Parse RSS/Atom feeds with a simple, clojure-friendly API. Uses the Java ROME library, wrapped in Clojure records.
Usable for parsing and exploring feeds. No escaping of potentially-malicious content is performed, and we've inherited any quirks that ROME itself has.
Supports the following syndication formats:
- RSS 0.90
- RSS 0.91 Netscape
- RSS 0.91 Userland
- RSS 0.92
- RSS 0.93
- RSS 0.94
- RSS 1.0
- RSS 2.0
- Atom 0.3
- Atom 1.0
For a more detailed understanding about supported feed types and meanings, the ROME javadocs (under com.sun.syndication.feed.synd) are a good resource.
There is only one function, parse-feed, which takes a URL and returns a StructMap with all the feed's structure and content.

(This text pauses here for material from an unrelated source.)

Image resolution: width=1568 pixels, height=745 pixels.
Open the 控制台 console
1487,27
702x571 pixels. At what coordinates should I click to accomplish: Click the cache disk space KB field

The following REPL session should give an idea about the capabilities and usage of feedparser-clj.
Load the package into your namespace:
user=> (ns user (:use feedparser-clj.core) (:require [clojure.contrib.string :as string]))
Retrieve and parse a feed:
user=> (def f (parse-feed "http://gregheartsfield.com/atom.xml"))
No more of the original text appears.